Uma primeira sugestão é aproveitar a relevância do tema justificação no contexto luterano e pesquisar uma citação interessante de Lutero sobre o assunto. Seria ideal se ela preservasse o valor da teologia da justificação no contexto do sofrimento humano.
Seria muito útil coletar exemplos e testemunhos de pessoas que enfrentaram sofrimentos por longo tempo e, mesmo assim, cresceram na sua fé. Faltam exemplos positivos em nosso discurso de como é possível enfrentar crises de maneira afirmativa. Assim podemos contrapor o tom melancólico e negativo de muitas falas que ouvimos entre os membros.
O tema esperança é chave nesse texto. Uma boa ilustração de como a verdadeira esperança é forjada no sofrimento seria de muita valia.
3. A pesquisa do texto
Agora é hora de averiguar se as pressuposições da primeira leitura do texto conferem. O que não podemos, nessa fase, é “matar” a riqueza simbólica do texto com a exegese. A exegese precisa investigar o texto sem dissecá-lo, sem tirar-lhe a vida. Ao mesmo tempo, devo ter um olhar para a lógica do texto e para as alternativas que ele me oferece, pensando na prédica que vamos formular. É uma viagem de altos e baixos, mas que, no final, resultará num texto que seja interessante para a comunidade que tenho em mente.

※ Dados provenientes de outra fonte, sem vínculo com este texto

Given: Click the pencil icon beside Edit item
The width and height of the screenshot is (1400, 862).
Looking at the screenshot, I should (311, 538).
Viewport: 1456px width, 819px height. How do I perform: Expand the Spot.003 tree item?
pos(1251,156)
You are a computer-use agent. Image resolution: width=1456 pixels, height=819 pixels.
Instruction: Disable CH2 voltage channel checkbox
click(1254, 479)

V. 1 – O texto começa com uma afirmação forte no tempo presente: “Justificados pela fé, temos paz com Deus”. Ele fala da obra salvífica de Cristo em nosso favor e da nova relação com Deus que nos proporcionou. Cabe aqui ressaltar essa nova condição de paz em relação à do pecado, que nos determina como seres humanos. A inimizade, a desconfiança e até a revolta do ser humano em relação a Deus dão lugar a uma confiante entrega e paz a partir do conhecimento proporcionado pela fé de quem é Deus, do que ele fez por nós e das suas intenções para conosco.

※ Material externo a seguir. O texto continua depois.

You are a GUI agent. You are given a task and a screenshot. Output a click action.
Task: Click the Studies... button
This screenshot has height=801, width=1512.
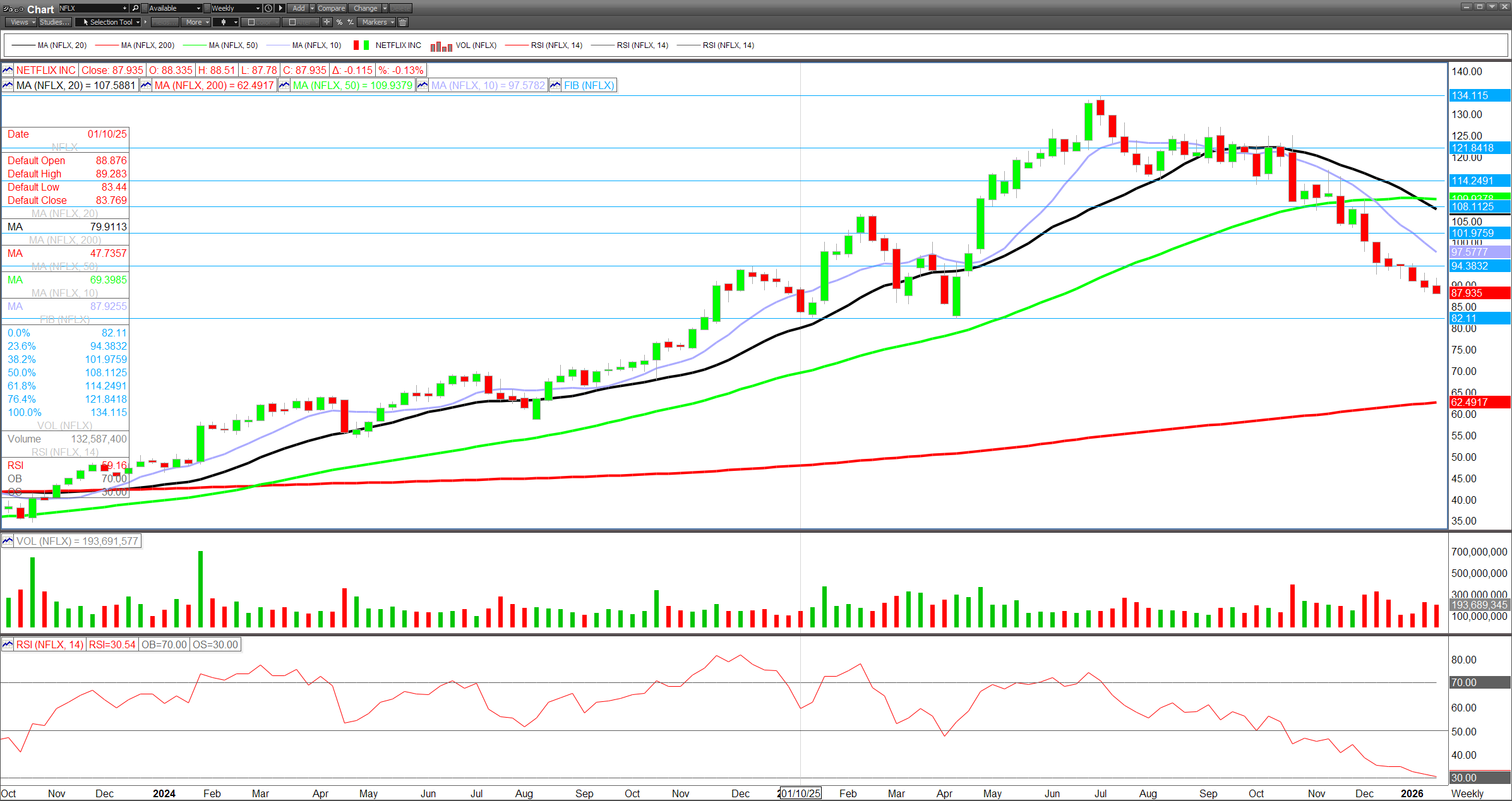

V. 2 – Essa ação, reconhecida como movimento da graça, nos proporciona uma perspectiva escatológica de total superação de tudo o que nos afastou e afasta da vida plena que Deus desde o princípio desejou para sua criação. A sua glória é esse ideal de reconciliação de toda a criação com o Criador. A fé firma em nosso coração a certeza de um dia participarmos dessa glória. É interessante falar da graça, não só como um evento da ação salvífica de Deus, mas como um processo de vivência dessa realidade em nossa vida. Esse conceito da graça, que se manifesta e acontece em nossa vida, é um conceito interessante para o desenrolar da mensagem desse texto.

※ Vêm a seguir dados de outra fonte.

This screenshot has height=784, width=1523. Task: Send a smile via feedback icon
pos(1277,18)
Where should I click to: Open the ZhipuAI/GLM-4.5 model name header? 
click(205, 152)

V. 3 – A referência a “gloriar-se” vem a calhar quando se fala de fé e paz com Deus. É muito comum considerar o sofrimento como uma quebra do favor de Deus. A pergunta por que sofrer vem justamente da pessoa que não consegue conciliar a miséria humana, a justiça e o amor de Deus. Cabe aqui então explicar como pela fé podemos ver o sofrimento de maneira diferente. É importante observar que o verbo “gloriar-se” tem um sentido bem paradoxal, porque em Cristo não temos nada com que nos gloriar a partir de nós mesmos. Se há o que gloriar-se é pelo que Deus fez e fará por nós. Se a fé nos proporciona já agora enxergar a salvação como realidade, ela também nos proporciona ver além do sofrimento. Gloriar-se no sofrimento é humanamente inconcebível. Somente pela fé é possível perceber a vida de uma maneira nova e libertadora.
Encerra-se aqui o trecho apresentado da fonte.